EXCERPT TO READ ▸
First True Hybrid x86 Architecture Offers Quantum Core Count Leap
The 12th generation Intel Core mobile and desktop processors have recently arrived in the embedded computing space, with implementations on the high-performance Computer-on-Module standards COM-HPC and COM Express. Featuring an innovative performance hybrid architecture, the new high-end embedded processors, formerly codenamed Alder Lake, are more than just another next generation of Intel Core i9, i7, i5, or i3 processors. So, what makes the difference? And what can engineers of next-generation high-end embedded and edge appliances expect from these new modules?
It is not just the usual performance boost that makes the new modules with 12th generation Intel Core processor technology attractive. Most impressive is the fact that engineers can now leverage up to 14 cores/20 threads on mobile (ball grid array, or BGA, mounted) and up to 16 cores/24 threads on desktop (land grid array, or LGA, mounted) processor variants. This truly offers a quantum leap in multitasking, parallel processing, virtualization, and scalability options when compared to previous COM Express Type 6 and COM-HPC Client size A modules with 11th Gen Intel Core and Xeon processors, which featured only up to eight cores. But doubled core count does not mean that engineers will get twice as much performance, as the hybrid architecture offers the same high-performance core count—the so-called performance cores (P-cores). However, these are supplemented by low-power cores, the so-called efficient cores or E-cores for short. This hybrid architecture provides many advantages for various embedded application areas.
WORKSTATION-CLASS INDUSTRIAL-GRADE EQUIPMENT
Since this new embedded processor generation is, as usual, a derivate from standard business IT processors, workstation-class industrial-grade equipment is the first application area to benefit. Such equipment is required in a variety of different vertical markets, from medical backend systems for image processing in ultrasound devices to professional broadcasting and entertainment equipment for video and sound processing. Similar ruggedness and performance demands come from stationary smart video surveillance systems for public safety in cities, railway stations and on motor highways, or from equipment used in control room systems where workloads are typically high and various heterogeneous tasks must run in parallel. Some of these tasks have to be executed on performance cores but many others can run on the low-power E-cores, which increases overall system efficiency.

Records from a data source ▸
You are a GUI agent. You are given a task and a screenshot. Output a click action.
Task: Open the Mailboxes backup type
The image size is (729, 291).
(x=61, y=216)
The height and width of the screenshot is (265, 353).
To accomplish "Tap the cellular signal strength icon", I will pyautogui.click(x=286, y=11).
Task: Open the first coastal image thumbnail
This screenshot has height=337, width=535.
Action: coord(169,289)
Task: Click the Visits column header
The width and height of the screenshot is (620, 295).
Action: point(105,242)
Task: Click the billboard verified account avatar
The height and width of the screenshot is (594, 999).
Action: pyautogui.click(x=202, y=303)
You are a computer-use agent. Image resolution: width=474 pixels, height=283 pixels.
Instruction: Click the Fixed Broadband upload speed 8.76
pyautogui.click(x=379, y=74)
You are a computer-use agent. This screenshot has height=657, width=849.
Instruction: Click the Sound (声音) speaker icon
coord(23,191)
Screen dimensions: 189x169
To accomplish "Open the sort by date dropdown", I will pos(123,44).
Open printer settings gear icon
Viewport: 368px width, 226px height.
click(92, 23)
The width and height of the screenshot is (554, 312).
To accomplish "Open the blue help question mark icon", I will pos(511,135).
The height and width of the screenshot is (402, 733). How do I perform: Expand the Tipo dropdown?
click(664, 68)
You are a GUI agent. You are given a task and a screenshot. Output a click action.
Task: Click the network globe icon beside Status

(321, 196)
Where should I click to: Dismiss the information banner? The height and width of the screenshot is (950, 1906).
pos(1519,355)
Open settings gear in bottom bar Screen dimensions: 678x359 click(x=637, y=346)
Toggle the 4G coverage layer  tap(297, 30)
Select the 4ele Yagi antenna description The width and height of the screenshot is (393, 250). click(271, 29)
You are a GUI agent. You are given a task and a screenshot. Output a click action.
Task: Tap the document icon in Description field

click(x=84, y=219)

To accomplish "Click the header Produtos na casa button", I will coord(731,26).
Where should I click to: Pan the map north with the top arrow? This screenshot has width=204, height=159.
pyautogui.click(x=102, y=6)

EXERCISE DIRECTIONS ▸ Pick up the article on Intel's 12th generation hybrid embedded processors after its last sentence and carry it on. The rows are not needed for this.

EXERCISE RESPONSE ▸
EDGE APPLIANCES AND MOBILE MACHINES
Beyond these industrial, standard IT-like applications, there are many other areas that can benefit from the new performance balancing options offered by Intel’s new hybrid architecture with massive core count. Good examples with even higher hybrid demands are the mega-trending edge computers and IoT gateways used in autonomous logistics vehicles, mobile machinery for agriculture, or construction and commercial machines. Other major markets are smart factory and process automation applications, including AI-based quality inspection, and collaborative robotics incorporating industrial vision and real-time control. All these systems integrate multiple virtual machines for tasks such as AI-based vision, real-time control and secure connectivity that must run in parallel. However, not all these tasks require highest performance. That is exactly why hardware-based—and thus most efficient—performance balancing of threads for optimum resource allocation is one of the game changers that this next generation of Computer-on-Modules offers.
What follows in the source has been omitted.